BRIEF - Your task is to copy the lines of the data below from the line holding "December 2021 (26, 1405)" through the line holding "November 2022 (26, 1268)", inclusive, exactly and with nothing added.

++++++++++

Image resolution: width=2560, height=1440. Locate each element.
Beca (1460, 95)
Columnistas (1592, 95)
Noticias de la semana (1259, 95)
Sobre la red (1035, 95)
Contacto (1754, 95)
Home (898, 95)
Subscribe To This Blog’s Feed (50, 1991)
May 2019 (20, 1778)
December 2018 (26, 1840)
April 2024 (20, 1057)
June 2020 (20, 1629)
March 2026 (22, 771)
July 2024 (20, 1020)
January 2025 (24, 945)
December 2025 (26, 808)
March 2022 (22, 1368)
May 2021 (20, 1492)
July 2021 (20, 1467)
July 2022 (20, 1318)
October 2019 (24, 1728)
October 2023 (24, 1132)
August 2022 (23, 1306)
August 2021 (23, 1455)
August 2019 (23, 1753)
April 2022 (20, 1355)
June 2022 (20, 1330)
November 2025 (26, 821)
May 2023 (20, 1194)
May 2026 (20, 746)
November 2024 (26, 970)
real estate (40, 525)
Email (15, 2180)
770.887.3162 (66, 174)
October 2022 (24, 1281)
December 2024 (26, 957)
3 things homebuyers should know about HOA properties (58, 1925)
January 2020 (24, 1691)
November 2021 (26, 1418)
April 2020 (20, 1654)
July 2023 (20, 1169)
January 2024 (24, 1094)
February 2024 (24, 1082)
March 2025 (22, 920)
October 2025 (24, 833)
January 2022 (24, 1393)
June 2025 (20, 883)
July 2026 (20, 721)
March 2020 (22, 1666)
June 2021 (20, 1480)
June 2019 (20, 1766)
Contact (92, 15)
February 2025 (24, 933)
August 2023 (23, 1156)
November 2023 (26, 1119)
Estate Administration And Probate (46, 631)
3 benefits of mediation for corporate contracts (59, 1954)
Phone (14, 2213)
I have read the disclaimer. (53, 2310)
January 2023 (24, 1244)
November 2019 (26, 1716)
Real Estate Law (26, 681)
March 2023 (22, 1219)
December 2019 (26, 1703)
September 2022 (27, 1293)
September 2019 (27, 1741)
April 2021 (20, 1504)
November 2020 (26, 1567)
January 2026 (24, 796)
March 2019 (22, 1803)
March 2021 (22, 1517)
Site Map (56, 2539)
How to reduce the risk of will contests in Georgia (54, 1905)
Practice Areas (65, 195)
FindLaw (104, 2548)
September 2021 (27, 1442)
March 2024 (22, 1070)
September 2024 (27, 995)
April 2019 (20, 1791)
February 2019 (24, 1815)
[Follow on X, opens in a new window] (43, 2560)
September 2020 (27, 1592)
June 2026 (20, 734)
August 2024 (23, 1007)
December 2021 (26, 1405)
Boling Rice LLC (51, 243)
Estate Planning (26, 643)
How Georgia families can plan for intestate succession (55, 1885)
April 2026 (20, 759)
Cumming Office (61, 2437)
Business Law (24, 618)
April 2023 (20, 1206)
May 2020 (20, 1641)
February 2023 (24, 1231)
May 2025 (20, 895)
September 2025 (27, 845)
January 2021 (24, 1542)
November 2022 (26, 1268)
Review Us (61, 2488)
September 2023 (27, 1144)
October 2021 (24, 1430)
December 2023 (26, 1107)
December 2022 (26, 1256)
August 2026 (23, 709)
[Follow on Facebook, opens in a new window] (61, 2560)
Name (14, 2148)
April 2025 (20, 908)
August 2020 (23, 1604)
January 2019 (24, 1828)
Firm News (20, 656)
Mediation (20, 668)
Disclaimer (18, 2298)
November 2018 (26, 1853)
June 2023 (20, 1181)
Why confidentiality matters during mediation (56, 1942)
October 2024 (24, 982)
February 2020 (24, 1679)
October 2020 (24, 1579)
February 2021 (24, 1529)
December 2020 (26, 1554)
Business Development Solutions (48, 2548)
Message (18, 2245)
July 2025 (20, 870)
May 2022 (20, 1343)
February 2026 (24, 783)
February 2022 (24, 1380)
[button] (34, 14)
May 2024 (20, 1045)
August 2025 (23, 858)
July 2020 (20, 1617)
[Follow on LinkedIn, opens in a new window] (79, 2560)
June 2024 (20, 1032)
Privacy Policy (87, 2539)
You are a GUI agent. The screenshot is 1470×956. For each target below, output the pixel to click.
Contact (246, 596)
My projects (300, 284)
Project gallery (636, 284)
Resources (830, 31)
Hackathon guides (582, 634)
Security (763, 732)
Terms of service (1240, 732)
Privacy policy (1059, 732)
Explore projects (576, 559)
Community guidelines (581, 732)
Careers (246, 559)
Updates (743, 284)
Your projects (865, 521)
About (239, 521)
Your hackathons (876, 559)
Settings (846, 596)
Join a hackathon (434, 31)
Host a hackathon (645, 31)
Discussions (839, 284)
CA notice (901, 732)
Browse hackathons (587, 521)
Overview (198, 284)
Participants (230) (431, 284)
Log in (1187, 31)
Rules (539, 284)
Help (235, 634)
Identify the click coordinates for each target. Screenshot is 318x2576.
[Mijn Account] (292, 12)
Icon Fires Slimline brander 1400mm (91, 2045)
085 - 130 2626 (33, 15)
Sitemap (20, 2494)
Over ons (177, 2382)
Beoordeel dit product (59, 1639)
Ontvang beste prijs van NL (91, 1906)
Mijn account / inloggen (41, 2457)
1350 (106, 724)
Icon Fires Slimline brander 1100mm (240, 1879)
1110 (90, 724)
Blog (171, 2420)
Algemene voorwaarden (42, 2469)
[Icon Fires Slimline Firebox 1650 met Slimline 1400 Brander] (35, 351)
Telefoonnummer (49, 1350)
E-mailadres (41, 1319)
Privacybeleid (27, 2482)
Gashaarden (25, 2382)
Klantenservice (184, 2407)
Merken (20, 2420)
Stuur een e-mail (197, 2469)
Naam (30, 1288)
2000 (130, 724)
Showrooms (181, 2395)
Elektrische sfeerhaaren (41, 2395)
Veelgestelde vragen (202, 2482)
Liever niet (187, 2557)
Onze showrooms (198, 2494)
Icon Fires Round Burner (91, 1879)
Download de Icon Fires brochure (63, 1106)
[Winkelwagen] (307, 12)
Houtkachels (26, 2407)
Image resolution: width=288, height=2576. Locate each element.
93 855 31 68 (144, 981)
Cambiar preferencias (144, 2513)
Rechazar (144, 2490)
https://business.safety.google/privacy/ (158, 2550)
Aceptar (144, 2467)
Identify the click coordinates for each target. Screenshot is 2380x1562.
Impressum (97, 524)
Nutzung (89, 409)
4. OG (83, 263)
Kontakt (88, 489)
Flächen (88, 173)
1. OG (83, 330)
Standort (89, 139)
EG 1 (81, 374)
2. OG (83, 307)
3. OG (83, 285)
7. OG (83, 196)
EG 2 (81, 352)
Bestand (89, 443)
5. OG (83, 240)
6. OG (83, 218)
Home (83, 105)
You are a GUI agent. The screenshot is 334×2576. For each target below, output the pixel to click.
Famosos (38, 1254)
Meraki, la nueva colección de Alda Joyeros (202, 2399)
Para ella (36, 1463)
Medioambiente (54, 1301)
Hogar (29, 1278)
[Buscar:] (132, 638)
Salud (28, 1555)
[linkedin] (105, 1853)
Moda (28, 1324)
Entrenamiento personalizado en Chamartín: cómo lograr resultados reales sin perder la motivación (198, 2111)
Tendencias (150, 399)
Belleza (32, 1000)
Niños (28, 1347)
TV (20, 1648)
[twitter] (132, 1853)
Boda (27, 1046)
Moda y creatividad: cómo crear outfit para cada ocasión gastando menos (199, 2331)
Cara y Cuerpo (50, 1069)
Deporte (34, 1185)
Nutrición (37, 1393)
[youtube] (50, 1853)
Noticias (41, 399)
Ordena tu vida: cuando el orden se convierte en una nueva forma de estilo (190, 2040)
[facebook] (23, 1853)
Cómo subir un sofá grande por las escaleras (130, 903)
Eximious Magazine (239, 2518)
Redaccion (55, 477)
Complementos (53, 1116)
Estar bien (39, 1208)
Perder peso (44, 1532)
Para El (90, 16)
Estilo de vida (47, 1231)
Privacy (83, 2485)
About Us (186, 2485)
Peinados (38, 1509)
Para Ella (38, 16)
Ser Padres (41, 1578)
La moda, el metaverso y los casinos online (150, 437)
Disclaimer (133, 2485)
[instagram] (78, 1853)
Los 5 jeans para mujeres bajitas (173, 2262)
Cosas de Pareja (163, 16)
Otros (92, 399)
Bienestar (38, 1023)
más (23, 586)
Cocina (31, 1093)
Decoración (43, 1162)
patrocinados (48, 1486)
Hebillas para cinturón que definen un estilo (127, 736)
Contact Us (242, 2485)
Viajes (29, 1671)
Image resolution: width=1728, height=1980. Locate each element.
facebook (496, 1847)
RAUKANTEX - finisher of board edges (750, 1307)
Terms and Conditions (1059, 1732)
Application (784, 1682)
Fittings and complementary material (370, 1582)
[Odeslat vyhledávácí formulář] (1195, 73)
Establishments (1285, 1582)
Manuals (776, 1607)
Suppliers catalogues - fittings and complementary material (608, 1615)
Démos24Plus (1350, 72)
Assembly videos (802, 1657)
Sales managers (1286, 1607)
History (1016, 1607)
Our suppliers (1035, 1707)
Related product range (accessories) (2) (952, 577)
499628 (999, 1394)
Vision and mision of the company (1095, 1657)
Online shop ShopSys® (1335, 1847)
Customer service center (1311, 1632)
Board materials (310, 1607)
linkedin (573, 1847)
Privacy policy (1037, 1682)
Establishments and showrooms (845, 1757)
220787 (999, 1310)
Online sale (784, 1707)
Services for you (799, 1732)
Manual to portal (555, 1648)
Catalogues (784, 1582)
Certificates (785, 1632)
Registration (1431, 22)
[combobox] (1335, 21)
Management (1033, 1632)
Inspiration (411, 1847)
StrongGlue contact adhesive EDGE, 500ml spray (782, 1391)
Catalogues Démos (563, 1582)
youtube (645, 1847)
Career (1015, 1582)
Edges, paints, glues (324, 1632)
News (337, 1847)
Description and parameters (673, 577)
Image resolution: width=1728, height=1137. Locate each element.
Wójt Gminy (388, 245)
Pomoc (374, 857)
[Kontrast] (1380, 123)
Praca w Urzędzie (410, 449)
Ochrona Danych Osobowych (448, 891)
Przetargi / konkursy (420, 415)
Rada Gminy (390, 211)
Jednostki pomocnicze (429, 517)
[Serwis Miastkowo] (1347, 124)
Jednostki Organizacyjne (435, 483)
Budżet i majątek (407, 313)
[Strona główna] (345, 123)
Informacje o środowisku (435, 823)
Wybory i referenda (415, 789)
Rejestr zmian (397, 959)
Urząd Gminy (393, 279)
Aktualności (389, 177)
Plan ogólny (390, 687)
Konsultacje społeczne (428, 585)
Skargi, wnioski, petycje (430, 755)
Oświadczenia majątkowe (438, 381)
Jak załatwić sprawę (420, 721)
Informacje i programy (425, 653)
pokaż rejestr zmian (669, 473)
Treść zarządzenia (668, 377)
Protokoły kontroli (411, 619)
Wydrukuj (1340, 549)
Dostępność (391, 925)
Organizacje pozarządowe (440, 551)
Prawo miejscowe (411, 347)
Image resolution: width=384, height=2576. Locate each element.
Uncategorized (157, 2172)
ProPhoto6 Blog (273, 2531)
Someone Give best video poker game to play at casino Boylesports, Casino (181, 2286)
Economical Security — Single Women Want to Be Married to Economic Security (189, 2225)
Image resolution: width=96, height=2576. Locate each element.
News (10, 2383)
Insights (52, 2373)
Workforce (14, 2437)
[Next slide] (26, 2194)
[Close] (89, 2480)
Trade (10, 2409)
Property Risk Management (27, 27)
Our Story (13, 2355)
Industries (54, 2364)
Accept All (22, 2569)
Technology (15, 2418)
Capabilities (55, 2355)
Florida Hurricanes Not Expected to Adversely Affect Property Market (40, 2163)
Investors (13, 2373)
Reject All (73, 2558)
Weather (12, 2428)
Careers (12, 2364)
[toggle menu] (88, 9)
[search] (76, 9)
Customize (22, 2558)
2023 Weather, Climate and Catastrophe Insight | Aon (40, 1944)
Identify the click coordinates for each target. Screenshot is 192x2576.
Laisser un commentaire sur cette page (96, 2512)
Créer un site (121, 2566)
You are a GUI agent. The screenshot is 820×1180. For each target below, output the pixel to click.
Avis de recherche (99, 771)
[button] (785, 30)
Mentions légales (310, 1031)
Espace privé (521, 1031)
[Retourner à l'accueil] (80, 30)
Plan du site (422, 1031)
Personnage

++++++++++

REPLY -
December 2021 (26, 1405)
Boling Rice LLC (51, 243)
Estate Planning (26, 643)
How Georgia families can plan for intestate succession (55, 1885)
April 2026 (20, 759)
Cumming Office (61, 2437)
Business Law (24, 618)
April 2023 (20, 1206)
May 2020 (20, 1641)
February 2023 (24, 1231)
May 2025 (20, 895)
September 2025 (27, 845)
January 2021 (24, 1542)
November 2022 (26, 1268)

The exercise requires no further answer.